Sustainable Process Design for Catalytic Polymerization to In-Chain Functionalized Polyethylenes – SUPRCAT

Polyethylene is the largest produced plastic material, used in many key technology areas. Its production efficiency is superior to most other plastics in terms of environmental impact. The linear hydrocarbon chains of polyethylene (HDPE) enable crystalline packing and provide excellent mechanical properties. However, their chemically inert nature results in persistence for many decades when released to the environment. We have found that polyethylene materials with in-chain keto groups can be generated by non-alternating copolymerization of ethylene with carbon monoxide.

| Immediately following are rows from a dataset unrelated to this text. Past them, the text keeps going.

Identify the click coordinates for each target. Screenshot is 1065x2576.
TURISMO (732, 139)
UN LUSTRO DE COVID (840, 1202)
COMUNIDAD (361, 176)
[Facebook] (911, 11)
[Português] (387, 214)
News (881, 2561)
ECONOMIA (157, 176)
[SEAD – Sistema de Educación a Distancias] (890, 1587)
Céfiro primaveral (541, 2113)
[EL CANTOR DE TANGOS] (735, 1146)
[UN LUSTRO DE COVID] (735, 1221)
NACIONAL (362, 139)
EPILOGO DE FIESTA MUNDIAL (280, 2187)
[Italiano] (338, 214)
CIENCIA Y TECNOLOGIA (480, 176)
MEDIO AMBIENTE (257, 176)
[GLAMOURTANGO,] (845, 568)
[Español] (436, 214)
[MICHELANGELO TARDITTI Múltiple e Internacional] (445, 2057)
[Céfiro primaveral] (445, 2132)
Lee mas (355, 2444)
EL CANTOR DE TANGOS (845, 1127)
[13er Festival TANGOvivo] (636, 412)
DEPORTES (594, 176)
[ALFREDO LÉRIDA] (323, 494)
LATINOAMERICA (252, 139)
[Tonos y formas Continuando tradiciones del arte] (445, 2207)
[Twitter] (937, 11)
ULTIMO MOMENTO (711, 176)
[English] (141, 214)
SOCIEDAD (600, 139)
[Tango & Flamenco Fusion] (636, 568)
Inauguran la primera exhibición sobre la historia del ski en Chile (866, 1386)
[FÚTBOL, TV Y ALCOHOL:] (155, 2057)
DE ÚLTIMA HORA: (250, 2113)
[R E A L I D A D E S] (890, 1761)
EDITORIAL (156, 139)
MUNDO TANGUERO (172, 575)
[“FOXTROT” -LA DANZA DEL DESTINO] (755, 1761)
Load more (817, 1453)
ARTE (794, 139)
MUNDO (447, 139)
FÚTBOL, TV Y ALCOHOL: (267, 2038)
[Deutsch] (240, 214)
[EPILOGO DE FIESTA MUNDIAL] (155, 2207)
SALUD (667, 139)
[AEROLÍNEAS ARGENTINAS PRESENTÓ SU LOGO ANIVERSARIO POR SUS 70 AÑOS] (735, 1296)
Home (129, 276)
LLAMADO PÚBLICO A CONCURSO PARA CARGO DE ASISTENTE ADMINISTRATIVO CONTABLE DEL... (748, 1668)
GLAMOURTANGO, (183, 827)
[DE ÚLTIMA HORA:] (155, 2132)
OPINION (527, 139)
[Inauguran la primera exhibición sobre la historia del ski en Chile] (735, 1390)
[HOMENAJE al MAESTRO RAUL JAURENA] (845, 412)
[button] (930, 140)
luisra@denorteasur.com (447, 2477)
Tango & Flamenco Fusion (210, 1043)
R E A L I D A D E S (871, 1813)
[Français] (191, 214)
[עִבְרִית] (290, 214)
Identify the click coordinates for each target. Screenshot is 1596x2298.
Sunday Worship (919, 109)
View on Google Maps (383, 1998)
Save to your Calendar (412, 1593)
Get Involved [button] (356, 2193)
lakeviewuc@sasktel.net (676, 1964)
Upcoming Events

These endow the material with a desirable photodegradability, while not compromising the processing and materials properties (Science 2021, 374, 604). Gas phase polymerization can be considered the most advanced process for the generation of semicrystalline polymers as it is solvent-free and enables a direct control of the resulting polymers' morphology. For the copolymerization of ethylene with polar monomers in general, gas phase polymerization has been neglected essentially, however. This project will study the gas phase copolymerization of ethylene with carbon monoxide, which is a highly relevant reaction and also a particularly suited probe for copolymerizations of polar monomers. Supporting methods for novel CO-compatible (cocatalyst-free) molecular polymerization catalysts by means of non-covalent binding to porous support materials will be explored (UKon). These catalysts will be explored in gas phase copolymerizations to keto-polyethylenes, addressing amongst others support fragmentation and morphology evolution, and effect of support and gas phase conditions on the catalysts' fundamental copolymerization behaviour (CP2M). Improved (photo)degradability and recyclability properties are expected for these keto-polyethylenes while retaining mechanical and processibility properties. This synergistic collaboration is enabled by the unique expertise of CP2M in gas phase polymerization process, and of the Konstanz group in functional group tolerant polymerization catalysts.